James Township is a civil township of Saginaw County in the U.S. state of Michigan. The population was 1,792 at the 2020 Census.

==Communities==
- Swan Creek is an unincorporated community on the border with Swan Creek Township at Swan Creek and Van Wormer Roads.
- A small portion of Shields, a census-designated place, extends into James Township.

==Geography==
According to the United States Census Bureau, the township has a total area of 19.5 sqmi, of which 18.2 sqmi is land and 1.4 sqmi (6.92%) is water.

==Demographics==
As of the census of 2000, there were 1,930 people, 745 households, and 578 families residing in the township. The population density was 106.3 PD/sqmi. There were 763 housing units at an average density of 42.0 /sqmi. The racial makeup of the township was 97.51% White, 0.10% African American, 0.41% Native American, 0.05% Asian, 0.05% Pacific Islander, 0.52% from other races, and 1.35% from two or more races. Hispanic or Latino of any race were 3.16% of the population.

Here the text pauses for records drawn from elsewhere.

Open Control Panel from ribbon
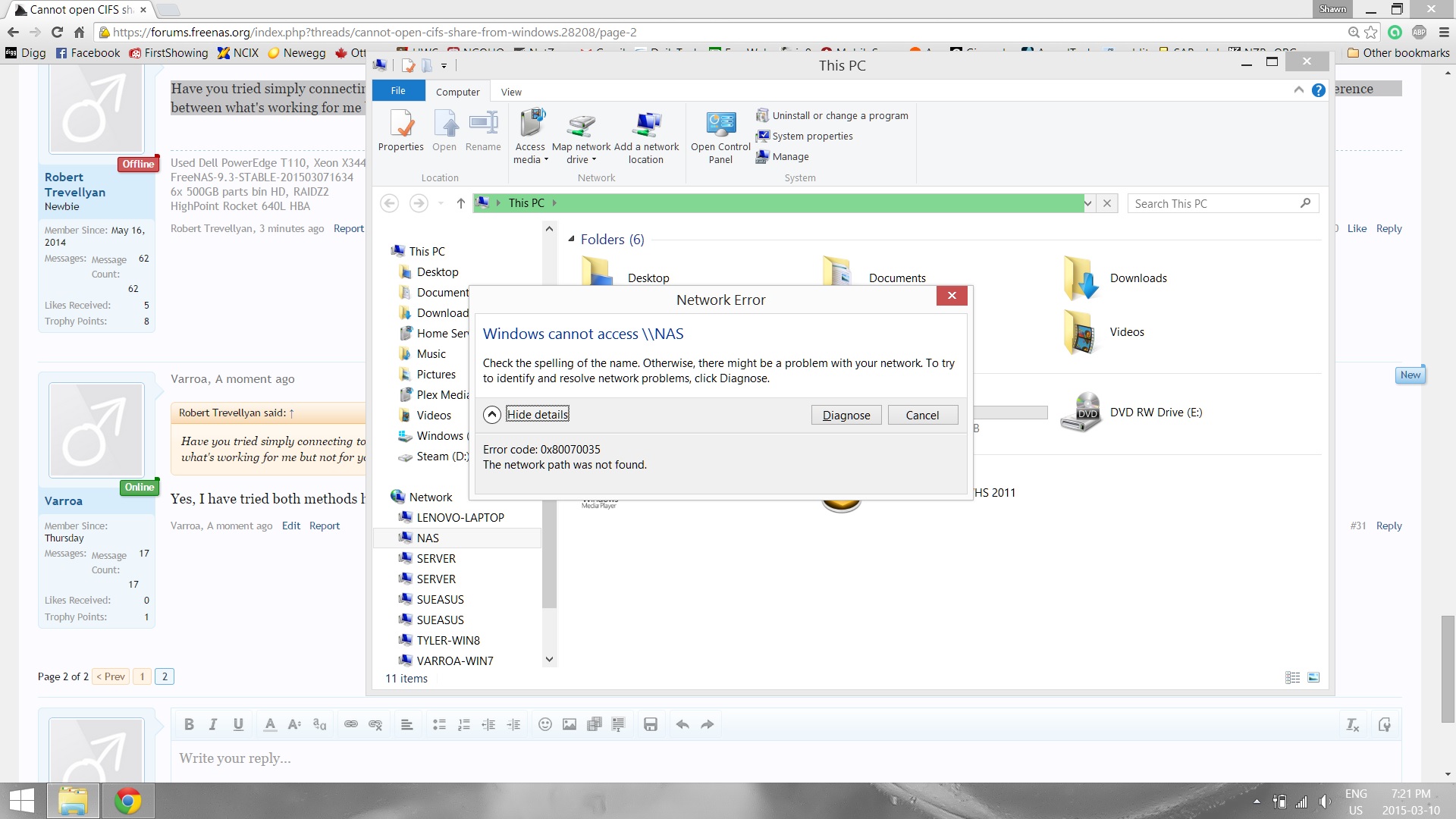Screen dimensions: 1456x819 720,126
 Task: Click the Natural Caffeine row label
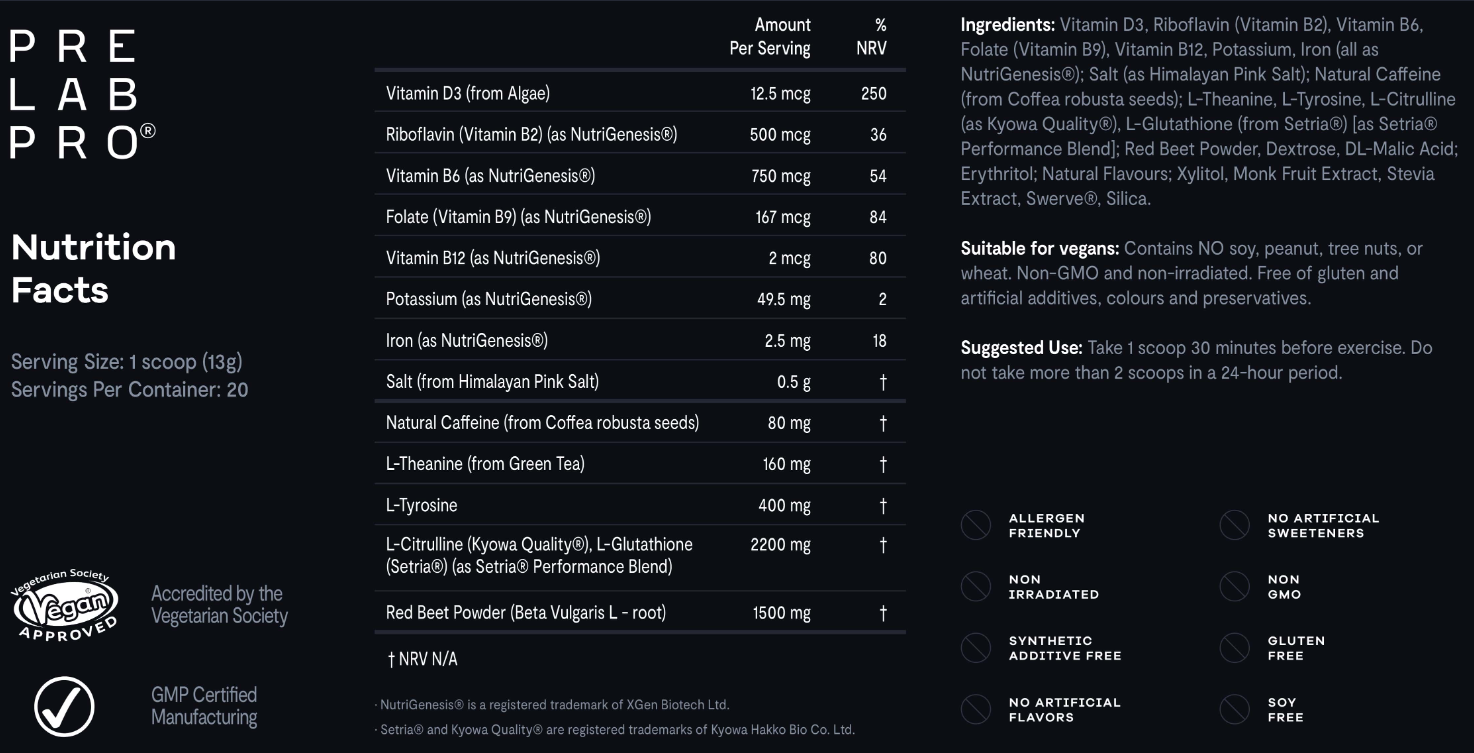pyautogui.click(x=542, y=423)
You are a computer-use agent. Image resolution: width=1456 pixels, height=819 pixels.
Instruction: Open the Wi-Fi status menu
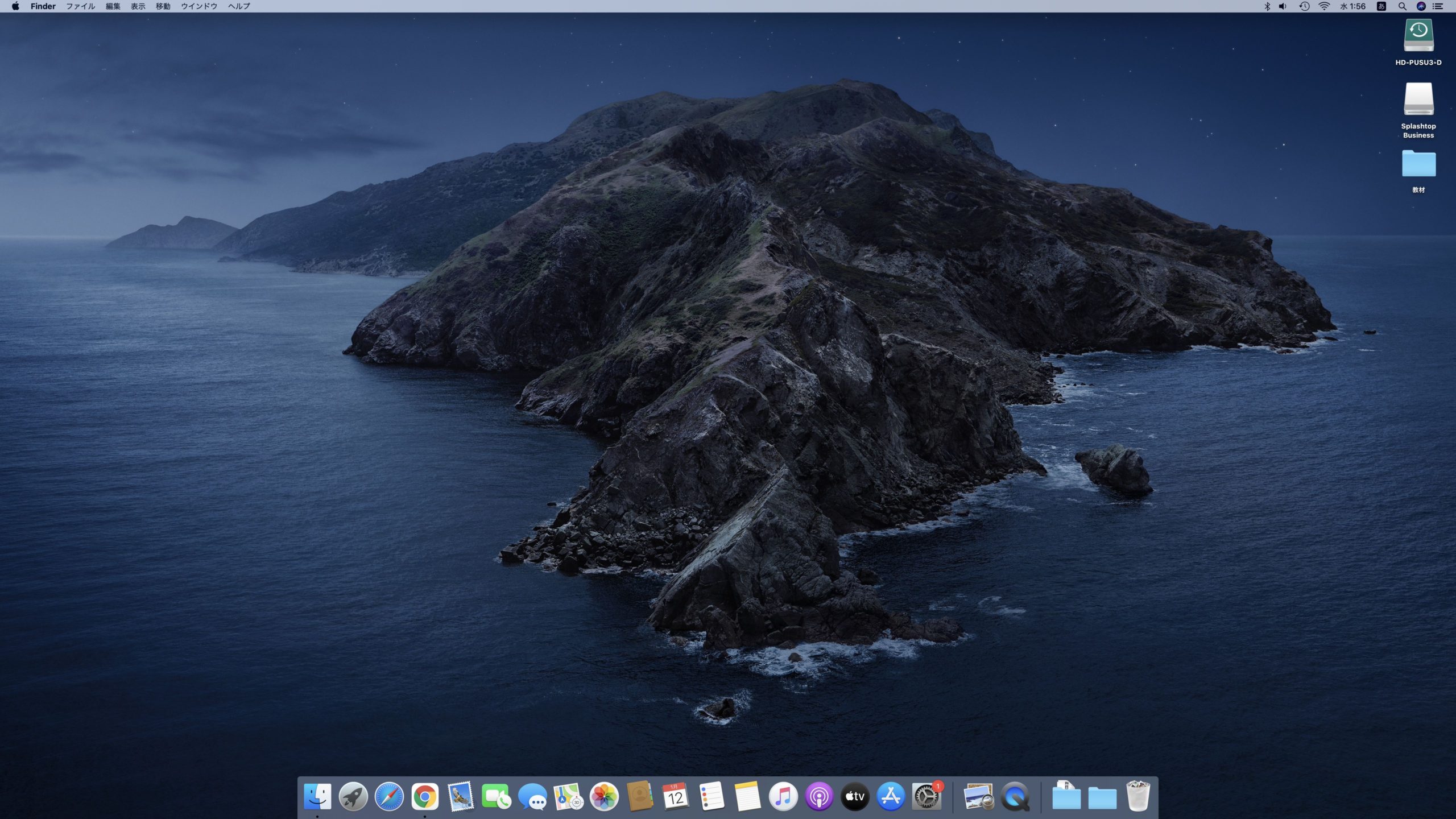[1325, 6]
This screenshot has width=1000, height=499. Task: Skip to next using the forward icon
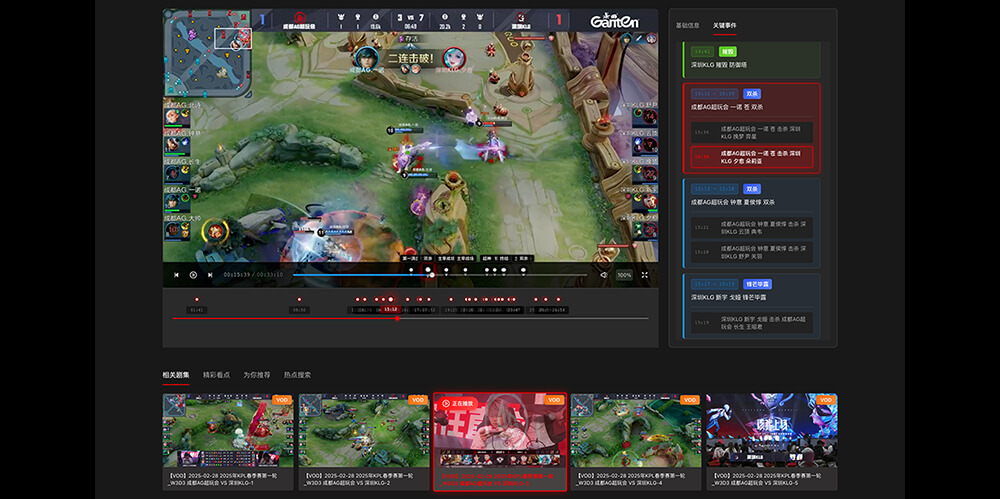(x=210, y=275)
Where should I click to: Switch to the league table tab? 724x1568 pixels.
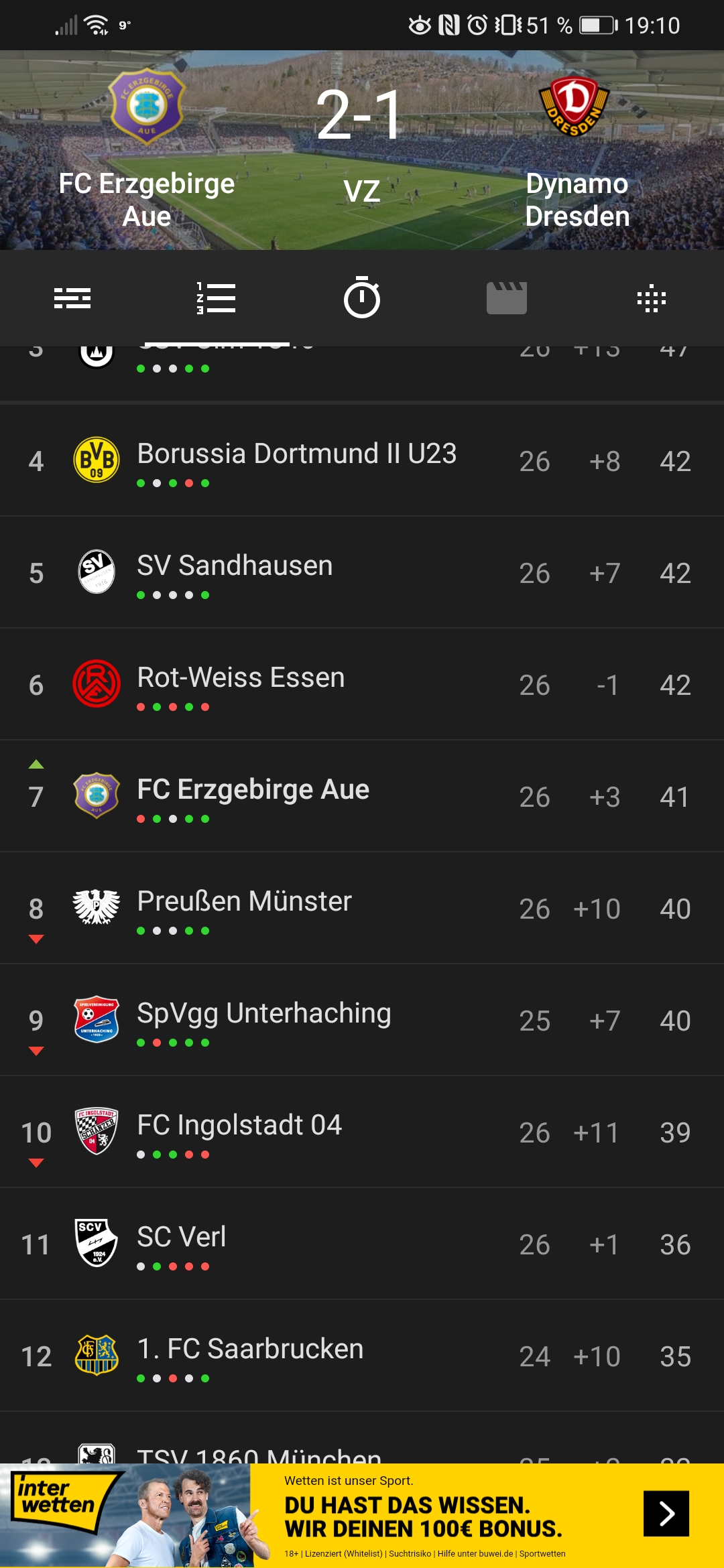click(217, 298)
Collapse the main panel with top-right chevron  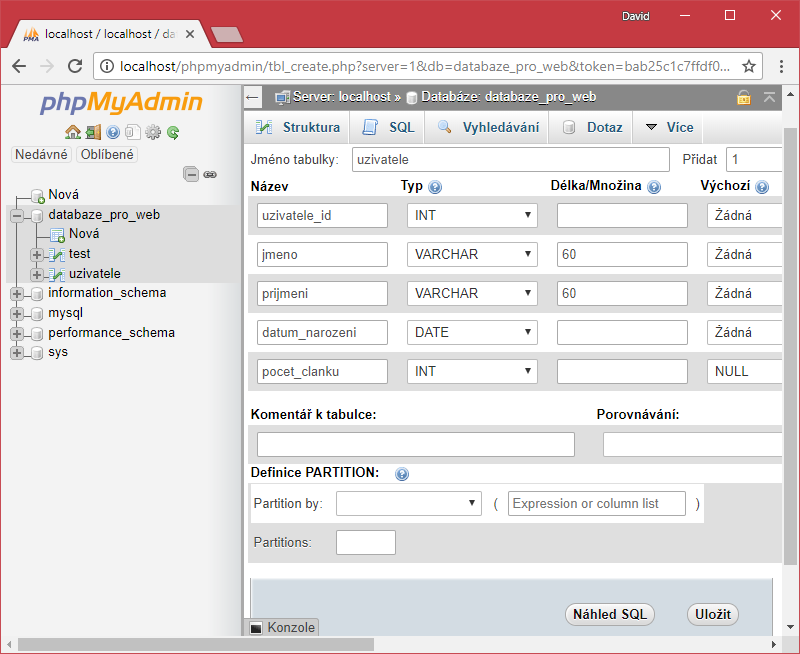[767, 97]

There were 745 households, out of which 32.6% had children under the age of 18 living with them, 67.7% were married couples living together, 7.4% had a female householder with no husband present, and 22.3% were non-families. 18.4% of all households were made up of individuals, and 7.4% had someone living alone who was 65 years of age or older. The average household size was 2.59 and the average family size was 2.95.

In the township the population was spread out, with 23.4% under the age of 18, 7.4% from 18 to 24, 28.1% from 25 to 44, 30.6% from 45 to 64, and 10.5% who were 65 years of age or older. The median age was 41 years. For every 100 females, there were 106.0 males. For every 100 females age 18 and over, there were 101.2 males.

The median income for a household in the township was $54,286, and the median income for a family was $59,922. Males had a median income of $42,469 versus $27,371 for females. The per capita income for the township was $22,340. About 3.1% of families and 3.7% of the population were below the poverty line, including 2.7% of those under age 18 and 8.7% of those age 65 or over.